• [REQUIREMENT]:
Print, word for word, the passage of the article on gptme's transparent harness below from "Armin Ronacher published" up to and including "Code, it is.".

Why gptme Keeps the Harness Transparent
Armin Ronacher documented a troubling pattern: newer Claude models hallucinate extra schema fields in tool calls because they were trained on a harness that silently fixes mistakes. Here's why gptme makes a different choice.
Armin Ronacher published a post last week that I haven’t been able to stop thinking
about: “Better Models: Worse Tools.” His finding is specific and verifiable — Opus 4.8
and Sonnet 5 add invented fields to tool call responses that Claude 3 Sonnet never did.
Fields like requireUnique, in_file, children, notes. The edit content is
correct. The trailing keys break strict schema validators.
His root cause hypothesis is credible: these models were RLHF’d against Claude Code’s own harness, which silently repairs malformed tool calls. Extra keys get filtered. Type coercions apply. Malformed calls still complete the task. The model receives a positive signal. Repeat a few million times and you’ve trained a model with a prior that “a little schema slop is fine” — because on Claude Code, it is.
Armin put it precisely: “A different harness can present a tool with the same semantic intent but a different schema. Such a tool can increasingly be off-distribution. The better-trained model might actually fight you harder because its prior is stronger.”

• [DATA SHOWN]:

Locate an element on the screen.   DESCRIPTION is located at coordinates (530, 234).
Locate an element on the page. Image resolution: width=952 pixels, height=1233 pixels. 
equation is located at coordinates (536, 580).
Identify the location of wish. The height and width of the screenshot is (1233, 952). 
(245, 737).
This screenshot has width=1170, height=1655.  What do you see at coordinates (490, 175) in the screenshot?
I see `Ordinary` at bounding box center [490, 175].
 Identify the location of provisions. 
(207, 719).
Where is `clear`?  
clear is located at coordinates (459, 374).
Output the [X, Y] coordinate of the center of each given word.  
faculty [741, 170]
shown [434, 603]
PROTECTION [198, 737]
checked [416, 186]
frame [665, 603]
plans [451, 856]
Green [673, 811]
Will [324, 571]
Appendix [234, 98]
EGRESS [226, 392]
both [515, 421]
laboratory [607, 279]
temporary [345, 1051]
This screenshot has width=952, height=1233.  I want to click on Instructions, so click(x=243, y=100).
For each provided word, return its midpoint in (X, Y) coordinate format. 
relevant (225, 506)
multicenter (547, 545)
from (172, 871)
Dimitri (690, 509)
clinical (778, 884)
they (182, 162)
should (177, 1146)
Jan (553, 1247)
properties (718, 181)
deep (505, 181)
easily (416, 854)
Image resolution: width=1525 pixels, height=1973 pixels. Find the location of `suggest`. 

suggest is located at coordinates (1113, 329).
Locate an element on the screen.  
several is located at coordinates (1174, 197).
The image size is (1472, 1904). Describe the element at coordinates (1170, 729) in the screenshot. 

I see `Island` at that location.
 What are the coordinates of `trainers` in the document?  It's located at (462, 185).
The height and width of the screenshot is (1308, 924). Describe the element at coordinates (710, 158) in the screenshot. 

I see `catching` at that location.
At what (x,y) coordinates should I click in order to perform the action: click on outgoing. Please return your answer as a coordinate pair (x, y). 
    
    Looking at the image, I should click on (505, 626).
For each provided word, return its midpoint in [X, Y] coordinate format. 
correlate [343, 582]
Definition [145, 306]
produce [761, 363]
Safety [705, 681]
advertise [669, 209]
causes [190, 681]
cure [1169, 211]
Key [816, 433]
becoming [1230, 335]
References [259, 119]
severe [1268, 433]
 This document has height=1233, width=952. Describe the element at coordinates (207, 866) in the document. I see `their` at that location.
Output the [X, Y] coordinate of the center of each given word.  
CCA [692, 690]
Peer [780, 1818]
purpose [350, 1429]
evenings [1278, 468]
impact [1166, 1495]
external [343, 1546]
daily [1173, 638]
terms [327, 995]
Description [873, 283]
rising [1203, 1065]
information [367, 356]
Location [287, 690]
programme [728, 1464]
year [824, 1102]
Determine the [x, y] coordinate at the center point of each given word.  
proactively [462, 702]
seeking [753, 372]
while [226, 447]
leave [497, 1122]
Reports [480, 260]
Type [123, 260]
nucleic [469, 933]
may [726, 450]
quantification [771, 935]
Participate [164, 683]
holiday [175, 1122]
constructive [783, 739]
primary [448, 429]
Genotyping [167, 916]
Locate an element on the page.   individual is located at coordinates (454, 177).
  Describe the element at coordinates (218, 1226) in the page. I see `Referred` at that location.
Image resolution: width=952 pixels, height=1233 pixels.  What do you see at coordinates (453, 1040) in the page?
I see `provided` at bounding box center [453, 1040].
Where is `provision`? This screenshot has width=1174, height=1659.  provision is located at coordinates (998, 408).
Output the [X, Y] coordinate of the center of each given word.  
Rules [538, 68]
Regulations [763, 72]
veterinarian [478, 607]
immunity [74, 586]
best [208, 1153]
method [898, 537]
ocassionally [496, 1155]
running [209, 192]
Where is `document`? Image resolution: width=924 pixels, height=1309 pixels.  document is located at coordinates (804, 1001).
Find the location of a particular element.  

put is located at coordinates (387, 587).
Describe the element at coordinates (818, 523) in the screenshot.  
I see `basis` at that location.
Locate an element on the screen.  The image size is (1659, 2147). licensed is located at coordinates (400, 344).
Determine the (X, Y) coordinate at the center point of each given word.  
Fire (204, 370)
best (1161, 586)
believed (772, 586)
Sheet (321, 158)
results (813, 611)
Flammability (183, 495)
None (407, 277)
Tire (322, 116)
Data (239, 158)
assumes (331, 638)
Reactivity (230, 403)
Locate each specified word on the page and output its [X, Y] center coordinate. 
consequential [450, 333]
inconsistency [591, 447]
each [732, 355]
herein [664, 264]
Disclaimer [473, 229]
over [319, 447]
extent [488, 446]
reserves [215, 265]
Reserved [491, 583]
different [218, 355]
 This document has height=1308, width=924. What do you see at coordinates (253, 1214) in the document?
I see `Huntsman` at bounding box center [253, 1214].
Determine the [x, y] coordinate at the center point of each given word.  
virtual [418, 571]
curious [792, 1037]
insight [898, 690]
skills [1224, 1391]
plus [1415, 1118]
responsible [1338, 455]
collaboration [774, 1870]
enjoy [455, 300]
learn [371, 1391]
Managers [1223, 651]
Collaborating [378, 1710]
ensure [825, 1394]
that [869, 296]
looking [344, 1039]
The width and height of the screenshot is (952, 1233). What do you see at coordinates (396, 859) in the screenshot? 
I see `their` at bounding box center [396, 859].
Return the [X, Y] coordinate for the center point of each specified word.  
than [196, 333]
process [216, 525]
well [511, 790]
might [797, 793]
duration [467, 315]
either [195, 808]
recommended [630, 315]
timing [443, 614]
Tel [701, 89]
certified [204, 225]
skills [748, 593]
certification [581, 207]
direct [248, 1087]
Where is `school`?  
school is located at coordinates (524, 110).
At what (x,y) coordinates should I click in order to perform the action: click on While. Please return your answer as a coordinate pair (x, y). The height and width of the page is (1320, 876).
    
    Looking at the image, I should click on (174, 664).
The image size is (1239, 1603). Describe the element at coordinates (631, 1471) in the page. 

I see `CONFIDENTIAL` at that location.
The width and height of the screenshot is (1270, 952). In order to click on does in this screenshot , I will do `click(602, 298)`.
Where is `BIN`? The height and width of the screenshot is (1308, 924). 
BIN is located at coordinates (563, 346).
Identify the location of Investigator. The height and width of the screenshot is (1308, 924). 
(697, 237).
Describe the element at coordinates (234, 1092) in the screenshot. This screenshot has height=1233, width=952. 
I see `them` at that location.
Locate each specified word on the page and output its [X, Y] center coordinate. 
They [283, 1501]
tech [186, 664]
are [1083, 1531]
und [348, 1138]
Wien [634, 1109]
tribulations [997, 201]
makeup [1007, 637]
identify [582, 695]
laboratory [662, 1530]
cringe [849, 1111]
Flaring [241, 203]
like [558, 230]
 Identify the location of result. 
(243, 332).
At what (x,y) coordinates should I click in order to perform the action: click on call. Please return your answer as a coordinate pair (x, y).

• [OUTPUT FOR THIS EXERCISE]:
Armin Ronacher published a post last week that I haven’t been able to stop thinking
about: “Better Models: Worse Tools.” His finding is specific and verifiable — Opus 4.8
and Sonnet 5 add invented fields to tool call responses that Claude 3 Sonnet never did.
Fields like requireUnique, in_file, children, notes. The edit content is
correct. The trailing keys break strict schema validators.
His root cause hypothesis is credible: these models were RLHF’d against Claude Code’s own harness, which silently repairs malformed tool calls. Extra keys get filtered. Type coercions apply. Malformed calls still complete the task. The model receives a positive signal. Repeat a few million times and you’ve trained a model with a prior that “a little schema slop is fine” — because on Claude Code, it is.